To manage your own database is not so hard but at start it takes some time, like a day or two.
If you're using MongoDB or Redis, check out this startup discount for 90% off DBaaS for 12 months. It works on AWS and Azure, and you actually host through your own cloud account so you can use any free credits you have, or Reserved Instances to save a ton on long-term hosting costs. Same deep toolset as mLab and Atlas, but with more management/monitoring tools like full admin access, customizable instance type and replicas, monthly reports, etc. https://scalegrid.io/pricing/offers/startup-program.html
Has nobody used SSD Nodes?
https://blog.ssdnodes.com/blog/comparison-vultr-vs-digital-ocean-vs-linode-vs-ssd-nodes/
I use Digital Ocean. It's simple, has great documentation, flexible and cheap too. I use Heroku only when prototyping NodeJs apps and bots. My main stack is Laravel + React/VueJs. I found I only need Digital Ocean for https://bajetly.com
If you have the same stack, you can manage your deployment pipeline using Laravel Forge that integrates seamlessly with AWS, Linode and Digital Ocean for cheap.
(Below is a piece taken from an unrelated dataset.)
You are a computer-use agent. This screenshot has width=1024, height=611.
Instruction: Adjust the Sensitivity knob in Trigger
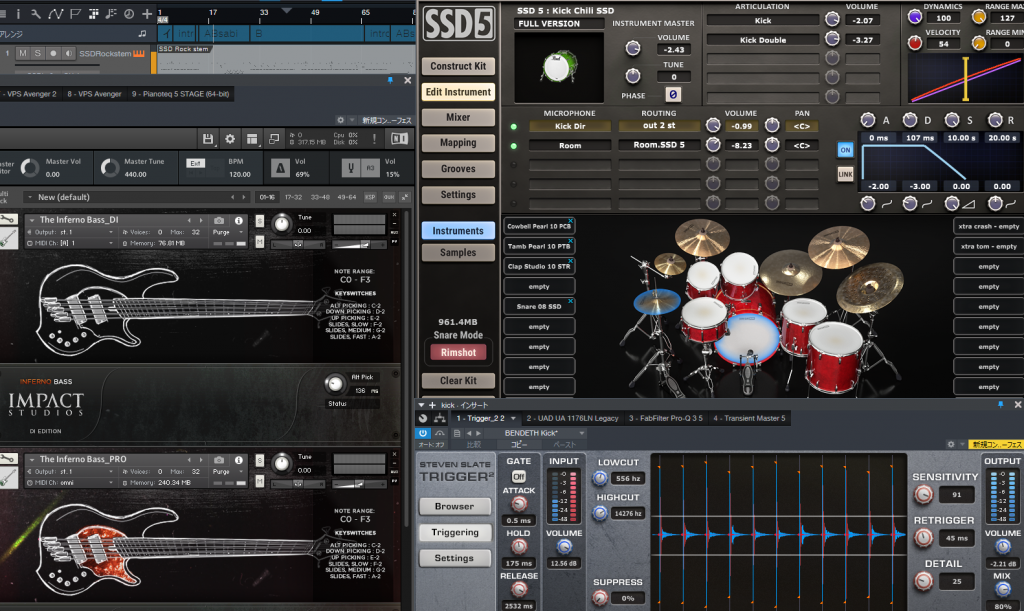(924, 496)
DigitalOcean. Easy to setup. Very predictable expenses. We are running few servers and cost is around 100 USD. Support is one of the most likly feature in DO. Documentation is much better than other provider.
Recently we have tried Google cloud platform with 300 USD free credits. It looks great. We started to use Google Storage for our backup. It is very cheap. We only worried about suppprt from Goolge cloud. Does anyone have an experience regarding the support?
Yes. I got in touch recently because of something on my bill i couldn't explain and they were very helpful and effective.
Services like Heroku and mLab are priced that way because they know that companies get tremendous value out of being able to focus on what actually matters for their businesses. In other words, you need to make sure that you will earn at least as much as you are saving by not using those services. Most people can't do that, so they use Heroku (or Google App Engine, or whatever else you need).
I've use DigitalOcean.com for a handful of my projects over the years and its been pretty good to manage costs. NGINX webserver, PostgreSQL database.
do you ever worry about how to scale on DO?